The mathematical expression is like this:
$f(\mu_{q(\beta)}, \Sigma_{q(\beta)}) = \mathbf{1}_{n}^{T} \exp \left \{ X \mu_{q(\beta)} + \frac{1}{2} \operatorname{diagonal}(X \Sigma_{q(\beta)} X^{T}) \right\}$ where $\exp$ indicates element-wise exponentiation and $\operatorname{diagonal}$ is a vector with the diagonal entries of the matrix as its components.

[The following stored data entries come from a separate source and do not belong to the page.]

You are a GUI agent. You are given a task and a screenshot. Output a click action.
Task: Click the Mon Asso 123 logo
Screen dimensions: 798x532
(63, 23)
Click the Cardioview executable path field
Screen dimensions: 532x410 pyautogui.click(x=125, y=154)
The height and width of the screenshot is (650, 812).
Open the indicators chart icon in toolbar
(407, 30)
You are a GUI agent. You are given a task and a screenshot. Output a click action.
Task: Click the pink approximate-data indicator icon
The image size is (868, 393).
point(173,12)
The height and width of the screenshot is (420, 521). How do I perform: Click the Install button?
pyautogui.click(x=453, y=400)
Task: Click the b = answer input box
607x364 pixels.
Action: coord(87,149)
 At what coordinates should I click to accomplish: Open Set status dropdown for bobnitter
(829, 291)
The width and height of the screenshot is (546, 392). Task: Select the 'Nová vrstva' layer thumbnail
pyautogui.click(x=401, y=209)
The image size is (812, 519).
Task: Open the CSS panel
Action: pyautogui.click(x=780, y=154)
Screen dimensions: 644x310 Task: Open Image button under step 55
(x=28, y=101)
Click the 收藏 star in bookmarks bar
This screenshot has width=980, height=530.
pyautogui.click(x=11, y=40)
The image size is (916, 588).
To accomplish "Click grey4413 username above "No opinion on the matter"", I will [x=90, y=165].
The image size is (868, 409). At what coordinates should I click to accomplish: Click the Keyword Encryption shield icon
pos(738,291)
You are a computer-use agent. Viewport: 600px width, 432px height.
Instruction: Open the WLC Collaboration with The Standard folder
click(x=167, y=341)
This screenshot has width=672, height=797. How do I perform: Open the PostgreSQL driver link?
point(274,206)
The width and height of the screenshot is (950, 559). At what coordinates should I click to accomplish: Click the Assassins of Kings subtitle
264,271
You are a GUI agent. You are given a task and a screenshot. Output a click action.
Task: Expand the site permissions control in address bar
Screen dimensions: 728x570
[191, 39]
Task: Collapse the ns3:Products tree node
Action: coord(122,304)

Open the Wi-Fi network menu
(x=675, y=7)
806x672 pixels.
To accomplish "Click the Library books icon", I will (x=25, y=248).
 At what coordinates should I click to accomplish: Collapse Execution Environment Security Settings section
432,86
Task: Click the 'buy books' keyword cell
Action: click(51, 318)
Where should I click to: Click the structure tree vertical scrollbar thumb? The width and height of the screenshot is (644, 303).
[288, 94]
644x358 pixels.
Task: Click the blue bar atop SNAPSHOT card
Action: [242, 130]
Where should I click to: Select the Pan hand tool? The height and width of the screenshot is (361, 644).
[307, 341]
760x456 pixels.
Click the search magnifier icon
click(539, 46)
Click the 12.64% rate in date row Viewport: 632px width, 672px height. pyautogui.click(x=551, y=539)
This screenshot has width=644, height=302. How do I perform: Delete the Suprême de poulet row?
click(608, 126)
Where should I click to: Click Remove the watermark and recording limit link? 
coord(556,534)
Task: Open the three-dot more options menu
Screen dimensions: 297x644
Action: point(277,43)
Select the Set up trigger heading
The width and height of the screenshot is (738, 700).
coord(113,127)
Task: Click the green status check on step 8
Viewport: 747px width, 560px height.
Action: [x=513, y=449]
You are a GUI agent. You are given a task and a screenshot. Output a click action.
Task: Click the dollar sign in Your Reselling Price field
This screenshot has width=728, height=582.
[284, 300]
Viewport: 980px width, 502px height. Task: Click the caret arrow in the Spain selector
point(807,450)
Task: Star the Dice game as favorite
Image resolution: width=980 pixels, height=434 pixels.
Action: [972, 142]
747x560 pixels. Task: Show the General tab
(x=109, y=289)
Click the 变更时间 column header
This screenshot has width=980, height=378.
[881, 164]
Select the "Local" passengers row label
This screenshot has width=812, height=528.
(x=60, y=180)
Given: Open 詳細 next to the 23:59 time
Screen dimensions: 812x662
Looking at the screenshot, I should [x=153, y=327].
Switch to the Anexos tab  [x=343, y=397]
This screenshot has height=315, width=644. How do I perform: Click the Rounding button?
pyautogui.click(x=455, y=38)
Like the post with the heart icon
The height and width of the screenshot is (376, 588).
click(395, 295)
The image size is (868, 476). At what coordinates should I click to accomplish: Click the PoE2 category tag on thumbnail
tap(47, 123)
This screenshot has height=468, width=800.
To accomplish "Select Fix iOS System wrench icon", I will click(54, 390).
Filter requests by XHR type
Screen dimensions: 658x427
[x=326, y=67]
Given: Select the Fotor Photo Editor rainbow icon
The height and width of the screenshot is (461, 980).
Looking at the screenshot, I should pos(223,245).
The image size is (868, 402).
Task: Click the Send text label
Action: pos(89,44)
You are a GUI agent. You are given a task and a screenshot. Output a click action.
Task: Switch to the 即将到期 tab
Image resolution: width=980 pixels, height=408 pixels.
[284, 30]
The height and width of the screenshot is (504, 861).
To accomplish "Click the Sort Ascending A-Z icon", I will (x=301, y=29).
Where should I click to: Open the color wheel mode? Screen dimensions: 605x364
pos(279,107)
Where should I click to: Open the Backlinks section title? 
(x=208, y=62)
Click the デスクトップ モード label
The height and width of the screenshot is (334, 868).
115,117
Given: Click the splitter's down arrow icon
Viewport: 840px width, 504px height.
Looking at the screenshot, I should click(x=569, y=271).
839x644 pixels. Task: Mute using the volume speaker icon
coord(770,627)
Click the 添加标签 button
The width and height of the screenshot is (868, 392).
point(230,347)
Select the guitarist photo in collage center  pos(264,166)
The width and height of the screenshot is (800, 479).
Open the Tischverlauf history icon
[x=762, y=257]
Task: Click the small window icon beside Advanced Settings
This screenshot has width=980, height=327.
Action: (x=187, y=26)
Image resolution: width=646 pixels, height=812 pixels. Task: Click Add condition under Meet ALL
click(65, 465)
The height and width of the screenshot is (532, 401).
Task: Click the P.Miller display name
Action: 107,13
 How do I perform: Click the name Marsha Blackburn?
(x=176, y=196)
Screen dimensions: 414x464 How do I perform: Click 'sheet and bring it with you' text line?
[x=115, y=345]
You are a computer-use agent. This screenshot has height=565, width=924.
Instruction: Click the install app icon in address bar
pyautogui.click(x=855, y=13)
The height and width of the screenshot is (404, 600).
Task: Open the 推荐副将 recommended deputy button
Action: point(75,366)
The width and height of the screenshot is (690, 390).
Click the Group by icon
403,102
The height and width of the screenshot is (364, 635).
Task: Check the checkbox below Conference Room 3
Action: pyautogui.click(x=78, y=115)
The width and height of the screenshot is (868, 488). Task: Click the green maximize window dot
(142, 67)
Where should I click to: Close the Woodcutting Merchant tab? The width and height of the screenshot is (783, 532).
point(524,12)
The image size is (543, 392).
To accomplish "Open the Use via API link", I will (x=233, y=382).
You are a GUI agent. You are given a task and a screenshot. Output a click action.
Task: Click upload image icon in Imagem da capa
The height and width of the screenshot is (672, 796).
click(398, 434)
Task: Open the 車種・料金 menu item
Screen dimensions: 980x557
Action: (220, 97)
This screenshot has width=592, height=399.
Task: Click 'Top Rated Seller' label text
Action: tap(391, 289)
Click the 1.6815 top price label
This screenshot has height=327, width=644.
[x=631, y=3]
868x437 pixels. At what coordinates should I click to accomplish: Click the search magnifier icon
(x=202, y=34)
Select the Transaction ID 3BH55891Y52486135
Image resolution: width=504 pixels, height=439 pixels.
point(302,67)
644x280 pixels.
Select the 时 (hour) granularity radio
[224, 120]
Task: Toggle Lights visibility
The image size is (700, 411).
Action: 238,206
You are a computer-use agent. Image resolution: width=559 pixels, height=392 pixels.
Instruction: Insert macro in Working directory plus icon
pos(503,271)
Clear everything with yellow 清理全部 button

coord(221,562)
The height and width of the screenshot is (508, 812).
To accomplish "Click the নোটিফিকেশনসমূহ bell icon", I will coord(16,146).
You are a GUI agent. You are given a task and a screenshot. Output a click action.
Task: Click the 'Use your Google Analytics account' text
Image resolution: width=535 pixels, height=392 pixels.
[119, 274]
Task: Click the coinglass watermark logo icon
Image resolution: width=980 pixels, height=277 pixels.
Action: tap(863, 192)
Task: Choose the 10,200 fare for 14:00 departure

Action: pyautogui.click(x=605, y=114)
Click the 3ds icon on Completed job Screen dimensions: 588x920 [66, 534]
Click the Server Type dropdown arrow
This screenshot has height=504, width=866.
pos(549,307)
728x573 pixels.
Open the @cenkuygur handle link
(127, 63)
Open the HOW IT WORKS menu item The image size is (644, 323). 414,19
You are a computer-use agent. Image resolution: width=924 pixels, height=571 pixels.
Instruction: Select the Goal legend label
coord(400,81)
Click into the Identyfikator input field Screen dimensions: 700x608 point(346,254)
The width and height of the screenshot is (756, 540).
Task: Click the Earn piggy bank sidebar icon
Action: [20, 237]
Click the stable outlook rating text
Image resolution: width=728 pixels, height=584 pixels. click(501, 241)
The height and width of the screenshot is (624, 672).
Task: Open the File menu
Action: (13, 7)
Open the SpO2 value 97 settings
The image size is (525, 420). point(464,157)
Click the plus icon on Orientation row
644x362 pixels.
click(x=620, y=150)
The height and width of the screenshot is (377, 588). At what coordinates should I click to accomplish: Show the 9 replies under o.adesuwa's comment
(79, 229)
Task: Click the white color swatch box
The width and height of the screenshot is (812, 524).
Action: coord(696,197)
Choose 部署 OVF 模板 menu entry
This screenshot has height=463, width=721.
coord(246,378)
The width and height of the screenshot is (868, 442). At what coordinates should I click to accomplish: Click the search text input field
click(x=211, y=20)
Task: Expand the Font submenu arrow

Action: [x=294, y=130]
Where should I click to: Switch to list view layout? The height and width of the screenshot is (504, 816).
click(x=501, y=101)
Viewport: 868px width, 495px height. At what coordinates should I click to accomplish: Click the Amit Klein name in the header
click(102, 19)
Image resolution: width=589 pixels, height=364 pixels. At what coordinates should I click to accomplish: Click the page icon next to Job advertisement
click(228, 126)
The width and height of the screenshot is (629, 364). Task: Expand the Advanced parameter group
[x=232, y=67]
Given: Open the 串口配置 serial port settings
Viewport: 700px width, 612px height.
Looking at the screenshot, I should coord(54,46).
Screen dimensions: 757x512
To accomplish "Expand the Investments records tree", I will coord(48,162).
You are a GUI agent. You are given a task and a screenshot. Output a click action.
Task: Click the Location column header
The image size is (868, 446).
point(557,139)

Additionally, $\mathbf{1}_{n}^{T}$ is a vector in $\mathbb{R}^{n}$ with only ones as its entries and for notational ease, I used lower-case for vectors whereas matrices are in upper-case. $\Sigma_{q(\beta)}$ is symmetric whereas $X$ is not.
And I want to differentiate this by $\mu_{q(\beta)}$ and $\Sigma_{q(\beta)}$ each. So $\frac{\partial f}{\partial \mu_{q(\beta)}}$ and $\frac{\partial f}{\partial \Sigma_{q(\beta)}}$ are what I need.
Your elaborate subscripts are too hard to type, so I'm going to use simpler variables and write the problem as $$\eqalign{ w &= \mu_{q(\beta)} \cr S &= \Sigma_{q(\beta)} \cr y &= Xw+\frac{1}{2}\,{\rm diag}(XSX^T) \cr e &= \exp(y) \cr f &= 1^Te \cr }$$ The differentials of these quantities can be expressed using the Hadamard ($\circ$) product as $$\eqalign{ dy &= X\,dw+\frac{1}{2}\,{\rm diag}(X\,dS\,X^T) \cr de &= e\circ dy \cr df &= 1^Tde \cr &= 1^T(e\circ dy) \cr &= e^Tdy \cr &= e^T(X\,dw+\frac{1}{2}\,{\rm diag}(X\,dS\,X^T)) \cr }$$ Now set $dS=0$ and find the gradient with respect to $w$ $$\eqalign{ \frac{\partial f}{\partial w} &= e^TX \cr }$$ Working out the gradient with respect to $S$ is a bit harder $$\eqalign{ df &= \frac{1}{2}\,e^T{\rm diag}(X\,dS\,X^T)) \cr &= \frac{1}{2}\,{\rm diag}(e^T):X\,dS\,X^T \cr &= \frac{1}{2}\,E:X\,dS\,X^T \cr &= \frac{1}{2}\,X^TEX:dS \cr\cr \frac{\partial f}{\partial S} &= \frac{1}{2}\,X^TEX \cr &= \frac{1}{2}\,X^T\,{\rm diag}(\exp(y))\,X \cr }$$